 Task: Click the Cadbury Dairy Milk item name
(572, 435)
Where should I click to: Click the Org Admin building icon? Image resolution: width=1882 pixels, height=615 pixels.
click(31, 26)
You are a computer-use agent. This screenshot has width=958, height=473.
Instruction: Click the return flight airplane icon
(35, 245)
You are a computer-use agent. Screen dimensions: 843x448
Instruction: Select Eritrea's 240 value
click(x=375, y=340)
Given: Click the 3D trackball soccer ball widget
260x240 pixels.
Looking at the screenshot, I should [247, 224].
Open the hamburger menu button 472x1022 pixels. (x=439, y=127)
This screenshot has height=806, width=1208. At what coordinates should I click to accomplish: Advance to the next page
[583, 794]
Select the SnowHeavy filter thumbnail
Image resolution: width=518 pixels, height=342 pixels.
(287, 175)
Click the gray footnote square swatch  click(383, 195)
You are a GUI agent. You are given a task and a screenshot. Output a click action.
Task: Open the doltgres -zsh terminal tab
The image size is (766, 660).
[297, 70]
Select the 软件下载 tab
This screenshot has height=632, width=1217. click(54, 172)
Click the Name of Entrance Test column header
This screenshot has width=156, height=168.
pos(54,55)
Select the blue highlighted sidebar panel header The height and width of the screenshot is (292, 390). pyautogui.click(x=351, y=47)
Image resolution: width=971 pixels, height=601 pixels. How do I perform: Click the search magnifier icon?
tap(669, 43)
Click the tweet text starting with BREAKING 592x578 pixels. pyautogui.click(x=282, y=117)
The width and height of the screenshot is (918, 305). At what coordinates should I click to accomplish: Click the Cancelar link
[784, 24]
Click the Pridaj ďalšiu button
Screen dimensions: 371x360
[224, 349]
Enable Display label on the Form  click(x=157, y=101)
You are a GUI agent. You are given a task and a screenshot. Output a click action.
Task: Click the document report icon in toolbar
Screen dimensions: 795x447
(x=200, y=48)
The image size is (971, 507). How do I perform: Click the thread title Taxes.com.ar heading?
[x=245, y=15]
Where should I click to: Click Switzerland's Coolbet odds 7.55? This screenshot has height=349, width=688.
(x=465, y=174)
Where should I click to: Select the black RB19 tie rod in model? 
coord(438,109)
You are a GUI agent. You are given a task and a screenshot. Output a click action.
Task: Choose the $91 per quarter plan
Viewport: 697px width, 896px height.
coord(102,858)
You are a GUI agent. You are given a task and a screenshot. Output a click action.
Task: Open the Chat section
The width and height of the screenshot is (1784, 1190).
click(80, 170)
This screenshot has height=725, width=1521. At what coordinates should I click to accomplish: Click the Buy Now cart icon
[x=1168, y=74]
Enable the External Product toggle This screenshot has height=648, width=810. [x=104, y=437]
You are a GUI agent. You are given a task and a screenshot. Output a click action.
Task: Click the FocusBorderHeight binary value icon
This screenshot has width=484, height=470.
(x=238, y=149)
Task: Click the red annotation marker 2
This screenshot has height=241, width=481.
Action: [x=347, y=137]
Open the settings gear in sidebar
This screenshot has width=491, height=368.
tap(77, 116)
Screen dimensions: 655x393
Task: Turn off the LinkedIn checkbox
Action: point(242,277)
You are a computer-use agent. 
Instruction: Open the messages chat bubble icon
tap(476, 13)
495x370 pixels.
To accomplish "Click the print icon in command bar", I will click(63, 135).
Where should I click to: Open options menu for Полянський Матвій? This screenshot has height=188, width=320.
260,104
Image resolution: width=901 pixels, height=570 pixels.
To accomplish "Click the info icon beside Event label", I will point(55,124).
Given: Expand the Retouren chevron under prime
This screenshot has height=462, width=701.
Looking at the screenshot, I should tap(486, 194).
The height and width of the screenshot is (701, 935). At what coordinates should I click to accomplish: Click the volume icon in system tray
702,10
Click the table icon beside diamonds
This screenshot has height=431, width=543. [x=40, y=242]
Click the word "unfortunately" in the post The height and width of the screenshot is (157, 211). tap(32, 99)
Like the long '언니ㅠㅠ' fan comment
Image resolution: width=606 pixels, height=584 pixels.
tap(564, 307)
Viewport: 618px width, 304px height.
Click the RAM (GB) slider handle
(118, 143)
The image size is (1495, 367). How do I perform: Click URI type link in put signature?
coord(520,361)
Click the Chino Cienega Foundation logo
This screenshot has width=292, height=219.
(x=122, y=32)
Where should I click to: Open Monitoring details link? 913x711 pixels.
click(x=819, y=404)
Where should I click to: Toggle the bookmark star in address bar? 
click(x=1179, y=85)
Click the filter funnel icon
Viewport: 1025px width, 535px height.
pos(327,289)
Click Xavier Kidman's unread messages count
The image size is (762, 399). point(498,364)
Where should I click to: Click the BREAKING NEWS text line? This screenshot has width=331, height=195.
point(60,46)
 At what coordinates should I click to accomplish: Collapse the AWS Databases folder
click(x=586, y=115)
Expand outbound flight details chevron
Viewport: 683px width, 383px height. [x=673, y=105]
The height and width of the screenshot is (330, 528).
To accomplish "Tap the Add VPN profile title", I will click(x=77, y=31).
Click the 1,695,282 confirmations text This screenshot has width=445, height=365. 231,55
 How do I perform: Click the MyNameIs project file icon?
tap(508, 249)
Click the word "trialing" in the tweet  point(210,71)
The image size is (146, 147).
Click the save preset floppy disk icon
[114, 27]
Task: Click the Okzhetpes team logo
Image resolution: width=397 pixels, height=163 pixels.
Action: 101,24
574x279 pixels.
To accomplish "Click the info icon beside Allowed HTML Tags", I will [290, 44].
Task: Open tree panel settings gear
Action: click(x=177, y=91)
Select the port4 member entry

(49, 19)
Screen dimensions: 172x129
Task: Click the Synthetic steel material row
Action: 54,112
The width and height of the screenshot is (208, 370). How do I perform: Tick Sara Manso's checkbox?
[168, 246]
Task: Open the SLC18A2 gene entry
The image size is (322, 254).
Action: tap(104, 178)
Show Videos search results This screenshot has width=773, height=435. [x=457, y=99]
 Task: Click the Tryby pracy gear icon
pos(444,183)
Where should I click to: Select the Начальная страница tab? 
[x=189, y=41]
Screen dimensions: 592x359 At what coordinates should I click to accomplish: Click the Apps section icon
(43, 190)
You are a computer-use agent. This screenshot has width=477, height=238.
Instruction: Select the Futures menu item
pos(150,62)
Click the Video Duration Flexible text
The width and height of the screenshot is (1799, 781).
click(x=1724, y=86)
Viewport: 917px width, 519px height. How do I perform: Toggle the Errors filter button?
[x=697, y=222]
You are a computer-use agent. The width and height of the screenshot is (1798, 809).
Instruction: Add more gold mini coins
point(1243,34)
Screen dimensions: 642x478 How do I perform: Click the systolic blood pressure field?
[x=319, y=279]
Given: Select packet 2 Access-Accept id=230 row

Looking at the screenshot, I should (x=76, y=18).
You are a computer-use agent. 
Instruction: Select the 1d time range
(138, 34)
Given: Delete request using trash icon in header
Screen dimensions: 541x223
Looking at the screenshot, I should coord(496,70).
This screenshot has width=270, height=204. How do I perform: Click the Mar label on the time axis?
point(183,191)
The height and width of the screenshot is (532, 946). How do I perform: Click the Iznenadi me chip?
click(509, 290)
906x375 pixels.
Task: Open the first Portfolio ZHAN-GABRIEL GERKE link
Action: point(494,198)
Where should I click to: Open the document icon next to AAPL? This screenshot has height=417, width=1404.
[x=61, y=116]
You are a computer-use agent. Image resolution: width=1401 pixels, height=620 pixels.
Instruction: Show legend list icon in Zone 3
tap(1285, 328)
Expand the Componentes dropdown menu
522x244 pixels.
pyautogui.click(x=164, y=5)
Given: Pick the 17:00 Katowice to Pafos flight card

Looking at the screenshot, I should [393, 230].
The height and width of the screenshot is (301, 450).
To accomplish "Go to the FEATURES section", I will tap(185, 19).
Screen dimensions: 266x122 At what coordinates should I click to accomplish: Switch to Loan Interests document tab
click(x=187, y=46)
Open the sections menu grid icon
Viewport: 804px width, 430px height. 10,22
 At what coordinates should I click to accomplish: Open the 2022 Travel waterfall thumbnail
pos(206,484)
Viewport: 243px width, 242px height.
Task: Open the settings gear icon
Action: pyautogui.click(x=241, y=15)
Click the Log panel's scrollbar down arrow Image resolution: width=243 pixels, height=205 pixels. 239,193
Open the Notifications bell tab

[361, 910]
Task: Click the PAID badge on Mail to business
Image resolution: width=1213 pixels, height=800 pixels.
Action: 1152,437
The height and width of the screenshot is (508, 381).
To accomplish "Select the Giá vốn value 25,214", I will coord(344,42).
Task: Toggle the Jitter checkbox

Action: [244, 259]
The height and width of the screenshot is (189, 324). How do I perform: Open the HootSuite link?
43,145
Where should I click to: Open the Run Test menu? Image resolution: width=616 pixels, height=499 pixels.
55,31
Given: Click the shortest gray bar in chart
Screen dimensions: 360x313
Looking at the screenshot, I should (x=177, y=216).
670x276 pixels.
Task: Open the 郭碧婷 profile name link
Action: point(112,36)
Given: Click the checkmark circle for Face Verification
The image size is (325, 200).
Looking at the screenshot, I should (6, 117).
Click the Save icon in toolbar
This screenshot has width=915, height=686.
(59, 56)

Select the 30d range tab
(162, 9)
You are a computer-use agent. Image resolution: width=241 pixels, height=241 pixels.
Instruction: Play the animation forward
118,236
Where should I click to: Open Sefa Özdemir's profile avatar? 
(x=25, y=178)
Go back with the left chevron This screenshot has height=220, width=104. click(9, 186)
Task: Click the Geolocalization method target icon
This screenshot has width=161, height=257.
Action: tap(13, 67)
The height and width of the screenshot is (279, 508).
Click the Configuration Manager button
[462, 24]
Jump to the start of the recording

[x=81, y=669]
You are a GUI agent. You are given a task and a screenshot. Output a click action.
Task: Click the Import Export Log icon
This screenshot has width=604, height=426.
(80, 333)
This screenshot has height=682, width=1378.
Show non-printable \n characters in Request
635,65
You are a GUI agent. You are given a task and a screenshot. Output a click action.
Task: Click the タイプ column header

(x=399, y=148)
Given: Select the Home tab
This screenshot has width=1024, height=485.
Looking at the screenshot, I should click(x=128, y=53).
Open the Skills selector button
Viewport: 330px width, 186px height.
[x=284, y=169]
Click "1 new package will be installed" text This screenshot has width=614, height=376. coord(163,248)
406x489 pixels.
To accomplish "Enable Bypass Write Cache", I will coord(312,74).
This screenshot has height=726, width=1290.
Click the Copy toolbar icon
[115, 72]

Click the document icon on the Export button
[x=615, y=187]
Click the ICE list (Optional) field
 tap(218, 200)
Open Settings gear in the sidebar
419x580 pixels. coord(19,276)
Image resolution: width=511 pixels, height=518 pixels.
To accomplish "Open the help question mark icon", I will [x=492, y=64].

——————

Exercise requirements —
Look through the entries above for the word "with". Copy every line where it shows up.

Task answer —
Click the tweet text starting with BREAKING 592x578 pixels. pyautogui.click(x=282, y=117)
Go back with the left chevron This screenshot has height=220, width=104. click(9, 186)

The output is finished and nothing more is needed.